Preview Activity 3.1.
Consider the function \(d_T\) that assigns to each pair of points in \(\R^2\) the real number
\begin{equation*}
d_T((x_1,x_2),(y_1,y_2)) = | x_1-y_1 | + | x_2-y_2 |\text{.}
\end{equation*}
This function \(d_T\) is sometimes called the taxicab metric or distance because the distance between points \(x\) and \(y\) can be thought of as obtained by driving around a city block rather than going directly from point \(x\) to point \(y\text{.}\)
Any distance function should satisfy certain properties: the distance between two points should never be negative, the distance from point \(A\) to point \(B\) should be the same as the distance from point \(B\) to point \(A\text{,}\) the shortest distance between two points \(A\) and \(B\) should never be more than the distance from \(A\) to some point \(C\) plus the distance from \(C\) to \(B\text{,}\) and the distance between points should only be zero if the points are the same. In this activity, we determine if \(d_T\) has these properties. Let \(x=(x_1,x_2)\) and \(y=(y_1,y_2)\) in \(\R^2\text{.}\)
(a)
Prove that \(d_T(x,y) \geq 0\text{.}\)
(b)
Prove that \(d_T(x,y) = d_T(y,x)\text{.}\)
(c)
Prove that \(d_T(x,y) = 0\) if and only if \(x = y\text{.}\)
(d)
Let \(z = (z_1,z_2)\) in \(\R^2\text{.}\) Read the proof of Lemma 3.2 (below) and then use Lemma 3.2 to show that
\begin{equation*}
d_T(x,y) \leq d_T(x,z) + d_T(z,y)\text{.}
\end{equation*}
(Do you have any questions about the proof of the lemma?)
Lemma 3.2.
Let \(a\) and \(b\) be real numbers. Then
\begin{equation*}
| a+b | \leq | a | + | b |\text{.}
\end{equation*}
Proof.
Let \(a\) and \(b\) be real numbers. To prove the lemma we consider cases.
- Case 1: \(a \geq 0\) and \(b \geq 0\)
- In this case \(a+b\) is nonnegative and so \(| a | = a\text{,}\) \(| b | = b\text{,}\) and \(| a+b | = a+b\text{.}\) Then\begin{equation*} | a+b | = a+b = | a | + | b |\text{.} \end{equation*}
- Case 2: \(a \leq 0\) and \(b \leq 0\)
- In this case \(a = -a'\) and \(b = -b'\) where \(a'\) and \(b'\) are nonnegative. It follows from Case 1 that\begin{align*} | a+b | \amp = | -(a'+b') | = | a'+b' | = a'+b' = | a' | + | b' |\\ \amp = | -a' | + | -b' | = | a | + | b |\text{.} \end{align*}
- Case 3: One of \(a\) or \(b\) is positive and the other negative
- Without loss of generality we assume \(a \gt 0\) and \(b \lt 0\text{.}\) Again we consider cases. Note that \(b \lt 0\) implies \(a+b \lt a\text{.}\)

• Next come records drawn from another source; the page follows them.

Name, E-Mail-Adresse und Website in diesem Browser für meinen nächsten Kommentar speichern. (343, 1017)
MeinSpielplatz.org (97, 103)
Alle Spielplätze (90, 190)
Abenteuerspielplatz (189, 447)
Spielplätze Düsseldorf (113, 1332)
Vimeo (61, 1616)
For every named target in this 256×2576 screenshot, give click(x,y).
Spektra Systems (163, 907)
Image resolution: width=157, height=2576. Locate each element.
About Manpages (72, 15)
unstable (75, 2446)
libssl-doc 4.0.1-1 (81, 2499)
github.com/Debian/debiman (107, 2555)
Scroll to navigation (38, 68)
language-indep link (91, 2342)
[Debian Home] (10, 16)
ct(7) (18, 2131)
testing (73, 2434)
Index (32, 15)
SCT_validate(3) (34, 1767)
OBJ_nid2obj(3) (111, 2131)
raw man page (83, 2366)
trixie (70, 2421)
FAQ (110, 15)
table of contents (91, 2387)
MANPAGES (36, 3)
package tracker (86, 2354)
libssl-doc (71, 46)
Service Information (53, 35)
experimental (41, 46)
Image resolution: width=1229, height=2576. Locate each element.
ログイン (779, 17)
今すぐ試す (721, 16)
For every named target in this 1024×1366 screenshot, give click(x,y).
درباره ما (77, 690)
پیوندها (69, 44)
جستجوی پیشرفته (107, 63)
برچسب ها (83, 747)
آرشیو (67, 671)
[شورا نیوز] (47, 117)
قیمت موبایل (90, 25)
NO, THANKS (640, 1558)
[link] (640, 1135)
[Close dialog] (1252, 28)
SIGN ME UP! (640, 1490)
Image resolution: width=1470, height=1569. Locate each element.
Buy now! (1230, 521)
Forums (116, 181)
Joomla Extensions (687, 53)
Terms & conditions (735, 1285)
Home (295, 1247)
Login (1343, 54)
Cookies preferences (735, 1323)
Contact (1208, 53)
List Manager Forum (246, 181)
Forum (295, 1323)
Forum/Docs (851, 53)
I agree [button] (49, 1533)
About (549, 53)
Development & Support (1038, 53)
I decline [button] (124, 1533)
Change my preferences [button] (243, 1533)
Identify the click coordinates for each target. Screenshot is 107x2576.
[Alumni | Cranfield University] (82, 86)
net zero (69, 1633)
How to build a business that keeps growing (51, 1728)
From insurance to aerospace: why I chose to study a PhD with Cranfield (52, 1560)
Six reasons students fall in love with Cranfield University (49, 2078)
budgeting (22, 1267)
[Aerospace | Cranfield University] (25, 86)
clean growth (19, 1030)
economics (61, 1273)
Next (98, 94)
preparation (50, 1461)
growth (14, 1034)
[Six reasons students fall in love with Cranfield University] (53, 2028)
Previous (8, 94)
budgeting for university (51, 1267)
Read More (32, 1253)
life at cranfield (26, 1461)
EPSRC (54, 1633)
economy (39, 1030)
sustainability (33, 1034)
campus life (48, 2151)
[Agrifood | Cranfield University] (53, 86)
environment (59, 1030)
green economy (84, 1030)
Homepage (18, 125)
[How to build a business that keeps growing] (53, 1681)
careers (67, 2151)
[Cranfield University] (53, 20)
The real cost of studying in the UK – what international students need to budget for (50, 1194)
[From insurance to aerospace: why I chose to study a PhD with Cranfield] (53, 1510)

- Suppose \(b \geq -2a\text{.}\) Then \(a+b \geq -a\) and so \(-a \leq a+b \lt a\text{.}\) It follows that\begin{equation*} | a+b | \leq a = | a | \lt | a | + | b |\text{.} \end{equation*}
- The last case is when \(b \lt -2a\text{.}\) In this case \(-b \gt 2a\) and so\begin{equation*} | b | = -b \gt 2a = 2| a | \gt | a |\text{.} \end{equation*}Then \(a+b \lt a = | a | \lt | b |\text{.}\) Finally, \(a \gt 0\) implies \(a+b \gt b = -| b |\text{.}\) So\begin{equation*} - | b | \lt a+b \lt | b | \end{equation*}and\begin{equation*} | a+b | \leq | b | \lt | a | + | b |\text{.} \end{equation*}
This proves our lemma for every possible pair \(a\text{,}\) \(b\text{.}\)
(e)
A picture to illustrate the taxicab distance \(d_T\) between (points \(x_1,x_2)\) and \((y_1,y_2)\) is shown in Figure 3.3. Draw a picture of the unit circle (the set of points a distance 1 from the origin) using the Taxicab metric. Explain your reasoning.